§ **Task goal**: Look through the records below and say how many lines include "method". Give only that number.

Collected data
* * * *
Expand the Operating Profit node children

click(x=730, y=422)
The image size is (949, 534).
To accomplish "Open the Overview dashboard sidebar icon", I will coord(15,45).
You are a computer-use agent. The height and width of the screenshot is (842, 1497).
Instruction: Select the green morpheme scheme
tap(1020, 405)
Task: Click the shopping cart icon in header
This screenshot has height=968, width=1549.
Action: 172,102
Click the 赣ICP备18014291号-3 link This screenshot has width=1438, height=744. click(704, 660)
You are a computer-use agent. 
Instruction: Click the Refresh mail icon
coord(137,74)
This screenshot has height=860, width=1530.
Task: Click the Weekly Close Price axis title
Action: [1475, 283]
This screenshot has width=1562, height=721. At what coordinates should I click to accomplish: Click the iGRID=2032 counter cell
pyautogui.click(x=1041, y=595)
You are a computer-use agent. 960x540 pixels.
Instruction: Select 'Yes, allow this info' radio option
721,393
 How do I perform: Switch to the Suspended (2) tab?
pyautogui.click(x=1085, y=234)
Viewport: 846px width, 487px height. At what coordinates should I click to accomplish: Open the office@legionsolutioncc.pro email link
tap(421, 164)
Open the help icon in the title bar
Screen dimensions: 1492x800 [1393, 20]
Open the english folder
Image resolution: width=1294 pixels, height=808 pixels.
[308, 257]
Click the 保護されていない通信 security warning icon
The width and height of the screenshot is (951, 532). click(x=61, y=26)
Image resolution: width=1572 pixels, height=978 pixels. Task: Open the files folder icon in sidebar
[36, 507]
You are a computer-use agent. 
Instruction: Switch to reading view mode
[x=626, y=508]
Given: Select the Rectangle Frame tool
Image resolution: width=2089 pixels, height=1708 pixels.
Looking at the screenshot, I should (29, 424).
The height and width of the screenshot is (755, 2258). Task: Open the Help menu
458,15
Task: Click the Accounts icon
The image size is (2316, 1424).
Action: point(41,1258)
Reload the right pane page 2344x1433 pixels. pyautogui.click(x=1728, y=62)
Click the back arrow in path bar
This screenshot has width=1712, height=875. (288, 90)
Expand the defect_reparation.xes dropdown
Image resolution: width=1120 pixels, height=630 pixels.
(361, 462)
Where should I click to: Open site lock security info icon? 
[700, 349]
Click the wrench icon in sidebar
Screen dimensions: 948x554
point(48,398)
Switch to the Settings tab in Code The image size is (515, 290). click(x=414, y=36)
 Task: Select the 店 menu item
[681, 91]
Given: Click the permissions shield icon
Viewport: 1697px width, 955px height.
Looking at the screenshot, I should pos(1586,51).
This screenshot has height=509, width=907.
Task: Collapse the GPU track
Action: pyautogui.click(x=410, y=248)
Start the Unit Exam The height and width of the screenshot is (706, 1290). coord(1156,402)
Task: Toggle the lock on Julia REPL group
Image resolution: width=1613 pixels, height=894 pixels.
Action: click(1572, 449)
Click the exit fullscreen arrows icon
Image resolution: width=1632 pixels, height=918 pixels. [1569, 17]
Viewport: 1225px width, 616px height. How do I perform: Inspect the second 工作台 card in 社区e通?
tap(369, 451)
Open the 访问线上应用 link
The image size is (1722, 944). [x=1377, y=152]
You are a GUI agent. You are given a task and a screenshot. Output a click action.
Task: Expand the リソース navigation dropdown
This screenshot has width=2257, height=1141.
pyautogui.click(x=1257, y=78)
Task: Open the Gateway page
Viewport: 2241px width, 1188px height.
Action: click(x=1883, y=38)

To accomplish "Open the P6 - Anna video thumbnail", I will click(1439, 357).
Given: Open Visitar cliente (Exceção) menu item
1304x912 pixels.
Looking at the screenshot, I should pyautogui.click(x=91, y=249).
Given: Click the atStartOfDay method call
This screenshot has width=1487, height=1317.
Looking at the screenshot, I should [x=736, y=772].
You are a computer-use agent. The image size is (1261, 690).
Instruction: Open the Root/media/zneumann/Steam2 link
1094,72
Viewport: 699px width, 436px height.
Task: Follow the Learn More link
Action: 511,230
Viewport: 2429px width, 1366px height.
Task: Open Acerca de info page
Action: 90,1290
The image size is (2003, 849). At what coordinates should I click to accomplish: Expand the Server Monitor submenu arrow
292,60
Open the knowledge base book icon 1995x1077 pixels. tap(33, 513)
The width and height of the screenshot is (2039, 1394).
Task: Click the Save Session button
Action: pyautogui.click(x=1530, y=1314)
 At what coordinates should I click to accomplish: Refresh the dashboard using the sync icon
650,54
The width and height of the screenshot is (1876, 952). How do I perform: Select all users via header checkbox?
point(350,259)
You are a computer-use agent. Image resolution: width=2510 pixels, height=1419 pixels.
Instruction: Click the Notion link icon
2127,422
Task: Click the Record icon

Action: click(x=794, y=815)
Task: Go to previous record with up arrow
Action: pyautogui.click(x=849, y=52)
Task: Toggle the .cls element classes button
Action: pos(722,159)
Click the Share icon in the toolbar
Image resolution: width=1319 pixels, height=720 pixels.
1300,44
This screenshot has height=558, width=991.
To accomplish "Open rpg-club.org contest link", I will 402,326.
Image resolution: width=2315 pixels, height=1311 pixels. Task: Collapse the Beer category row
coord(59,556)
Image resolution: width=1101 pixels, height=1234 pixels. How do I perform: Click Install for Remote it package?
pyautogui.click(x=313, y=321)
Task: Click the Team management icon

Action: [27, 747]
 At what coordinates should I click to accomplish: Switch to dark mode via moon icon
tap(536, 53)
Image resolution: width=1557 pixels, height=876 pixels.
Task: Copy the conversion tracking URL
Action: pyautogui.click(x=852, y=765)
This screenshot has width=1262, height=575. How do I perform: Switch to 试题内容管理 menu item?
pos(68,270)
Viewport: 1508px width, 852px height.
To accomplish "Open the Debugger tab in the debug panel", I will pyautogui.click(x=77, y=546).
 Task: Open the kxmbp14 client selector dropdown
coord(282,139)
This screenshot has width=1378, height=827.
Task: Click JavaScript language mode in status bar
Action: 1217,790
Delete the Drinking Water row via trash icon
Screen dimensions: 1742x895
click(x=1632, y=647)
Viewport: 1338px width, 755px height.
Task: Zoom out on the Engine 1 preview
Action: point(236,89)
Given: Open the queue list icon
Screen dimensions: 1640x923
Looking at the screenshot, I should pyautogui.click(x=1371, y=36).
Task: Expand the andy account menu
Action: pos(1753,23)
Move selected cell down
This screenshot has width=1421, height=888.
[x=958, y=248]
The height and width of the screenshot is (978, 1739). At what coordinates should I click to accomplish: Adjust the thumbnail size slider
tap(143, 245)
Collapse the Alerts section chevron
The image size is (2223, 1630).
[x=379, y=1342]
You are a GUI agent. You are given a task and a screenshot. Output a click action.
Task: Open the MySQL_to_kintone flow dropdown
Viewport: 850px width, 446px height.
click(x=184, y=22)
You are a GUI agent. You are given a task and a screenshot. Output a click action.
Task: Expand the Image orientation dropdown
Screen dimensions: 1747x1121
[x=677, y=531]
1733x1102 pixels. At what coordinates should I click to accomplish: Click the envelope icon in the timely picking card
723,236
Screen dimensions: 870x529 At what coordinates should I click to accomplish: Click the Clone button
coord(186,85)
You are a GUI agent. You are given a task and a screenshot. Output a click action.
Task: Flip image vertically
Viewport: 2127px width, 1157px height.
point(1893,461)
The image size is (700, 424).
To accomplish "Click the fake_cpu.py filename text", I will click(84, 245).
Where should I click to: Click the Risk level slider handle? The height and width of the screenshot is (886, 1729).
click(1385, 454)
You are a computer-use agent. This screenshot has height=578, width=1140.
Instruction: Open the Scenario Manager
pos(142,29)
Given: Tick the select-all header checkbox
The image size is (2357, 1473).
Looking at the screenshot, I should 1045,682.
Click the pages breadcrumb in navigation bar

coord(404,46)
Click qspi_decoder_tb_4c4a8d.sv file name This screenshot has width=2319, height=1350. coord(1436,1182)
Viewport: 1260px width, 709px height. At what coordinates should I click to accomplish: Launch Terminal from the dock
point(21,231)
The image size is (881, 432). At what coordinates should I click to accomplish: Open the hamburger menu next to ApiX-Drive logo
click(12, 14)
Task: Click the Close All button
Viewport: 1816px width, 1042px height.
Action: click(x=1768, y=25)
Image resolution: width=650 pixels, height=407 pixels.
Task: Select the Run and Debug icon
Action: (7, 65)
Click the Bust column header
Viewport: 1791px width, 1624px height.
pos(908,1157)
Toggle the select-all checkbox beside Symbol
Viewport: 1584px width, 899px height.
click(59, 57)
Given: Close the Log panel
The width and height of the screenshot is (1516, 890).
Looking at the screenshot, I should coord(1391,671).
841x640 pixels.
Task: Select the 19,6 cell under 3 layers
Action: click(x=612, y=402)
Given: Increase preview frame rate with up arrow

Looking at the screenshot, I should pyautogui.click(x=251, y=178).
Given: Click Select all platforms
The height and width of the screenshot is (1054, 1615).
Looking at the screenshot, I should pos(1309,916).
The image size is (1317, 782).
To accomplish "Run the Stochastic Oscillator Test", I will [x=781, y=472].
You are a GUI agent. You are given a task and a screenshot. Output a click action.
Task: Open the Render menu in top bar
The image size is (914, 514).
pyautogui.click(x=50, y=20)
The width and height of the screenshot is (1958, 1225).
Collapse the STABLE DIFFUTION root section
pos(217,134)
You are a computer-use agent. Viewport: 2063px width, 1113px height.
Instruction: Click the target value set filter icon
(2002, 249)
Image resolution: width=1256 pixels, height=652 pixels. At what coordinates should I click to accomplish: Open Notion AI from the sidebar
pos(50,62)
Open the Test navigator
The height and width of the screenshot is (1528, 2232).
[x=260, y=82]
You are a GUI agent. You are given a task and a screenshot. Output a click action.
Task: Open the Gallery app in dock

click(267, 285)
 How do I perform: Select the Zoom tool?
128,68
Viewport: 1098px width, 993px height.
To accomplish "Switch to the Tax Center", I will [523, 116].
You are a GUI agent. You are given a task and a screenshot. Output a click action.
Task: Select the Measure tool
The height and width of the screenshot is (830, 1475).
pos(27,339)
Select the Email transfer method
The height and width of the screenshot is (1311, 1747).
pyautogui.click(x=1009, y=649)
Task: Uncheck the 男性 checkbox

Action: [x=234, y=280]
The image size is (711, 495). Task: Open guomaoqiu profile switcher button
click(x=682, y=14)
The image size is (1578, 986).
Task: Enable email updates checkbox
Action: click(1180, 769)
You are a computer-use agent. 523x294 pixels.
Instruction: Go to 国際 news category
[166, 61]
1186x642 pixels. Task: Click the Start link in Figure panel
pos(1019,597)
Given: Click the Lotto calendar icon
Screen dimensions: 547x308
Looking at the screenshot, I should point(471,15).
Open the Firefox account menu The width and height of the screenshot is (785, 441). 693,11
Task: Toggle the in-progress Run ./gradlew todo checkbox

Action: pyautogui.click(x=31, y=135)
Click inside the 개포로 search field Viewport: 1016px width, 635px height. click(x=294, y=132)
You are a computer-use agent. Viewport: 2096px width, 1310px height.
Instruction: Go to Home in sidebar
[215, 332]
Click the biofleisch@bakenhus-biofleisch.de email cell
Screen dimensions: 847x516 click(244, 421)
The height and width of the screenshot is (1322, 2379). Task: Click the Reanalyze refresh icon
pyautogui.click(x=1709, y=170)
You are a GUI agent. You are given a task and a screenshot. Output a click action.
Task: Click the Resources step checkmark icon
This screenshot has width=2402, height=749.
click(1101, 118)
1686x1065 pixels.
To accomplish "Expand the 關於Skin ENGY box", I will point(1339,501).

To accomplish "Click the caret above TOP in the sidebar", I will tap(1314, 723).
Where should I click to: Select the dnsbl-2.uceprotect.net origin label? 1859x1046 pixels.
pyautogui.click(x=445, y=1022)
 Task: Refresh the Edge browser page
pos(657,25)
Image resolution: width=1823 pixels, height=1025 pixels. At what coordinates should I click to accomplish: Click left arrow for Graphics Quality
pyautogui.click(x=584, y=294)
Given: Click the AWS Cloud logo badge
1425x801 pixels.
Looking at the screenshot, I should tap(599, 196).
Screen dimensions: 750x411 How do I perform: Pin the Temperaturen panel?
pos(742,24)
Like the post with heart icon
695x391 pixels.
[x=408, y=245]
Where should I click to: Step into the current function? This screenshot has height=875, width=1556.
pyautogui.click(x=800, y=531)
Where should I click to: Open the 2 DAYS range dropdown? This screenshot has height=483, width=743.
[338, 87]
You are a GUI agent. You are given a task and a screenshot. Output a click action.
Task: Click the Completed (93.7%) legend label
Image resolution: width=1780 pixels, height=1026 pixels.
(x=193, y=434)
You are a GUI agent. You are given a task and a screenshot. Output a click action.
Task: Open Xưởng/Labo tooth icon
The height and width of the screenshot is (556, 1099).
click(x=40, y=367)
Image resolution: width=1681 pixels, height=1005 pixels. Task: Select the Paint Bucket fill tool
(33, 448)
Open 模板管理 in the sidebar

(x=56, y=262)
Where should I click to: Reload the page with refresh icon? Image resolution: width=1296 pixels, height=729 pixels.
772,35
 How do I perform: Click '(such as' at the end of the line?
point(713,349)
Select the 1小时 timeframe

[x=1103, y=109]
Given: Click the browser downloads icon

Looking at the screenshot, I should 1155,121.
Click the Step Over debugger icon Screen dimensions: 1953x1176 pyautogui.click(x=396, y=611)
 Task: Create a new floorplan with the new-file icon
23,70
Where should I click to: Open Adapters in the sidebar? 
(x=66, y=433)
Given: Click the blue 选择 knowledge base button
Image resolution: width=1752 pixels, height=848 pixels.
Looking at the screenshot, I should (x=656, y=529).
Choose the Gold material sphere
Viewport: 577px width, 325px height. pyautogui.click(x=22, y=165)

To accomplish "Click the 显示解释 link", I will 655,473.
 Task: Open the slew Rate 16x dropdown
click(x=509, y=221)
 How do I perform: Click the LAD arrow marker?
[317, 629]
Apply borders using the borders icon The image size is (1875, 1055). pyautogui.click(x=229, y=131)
* * * *
§ **Reply to the task**: 2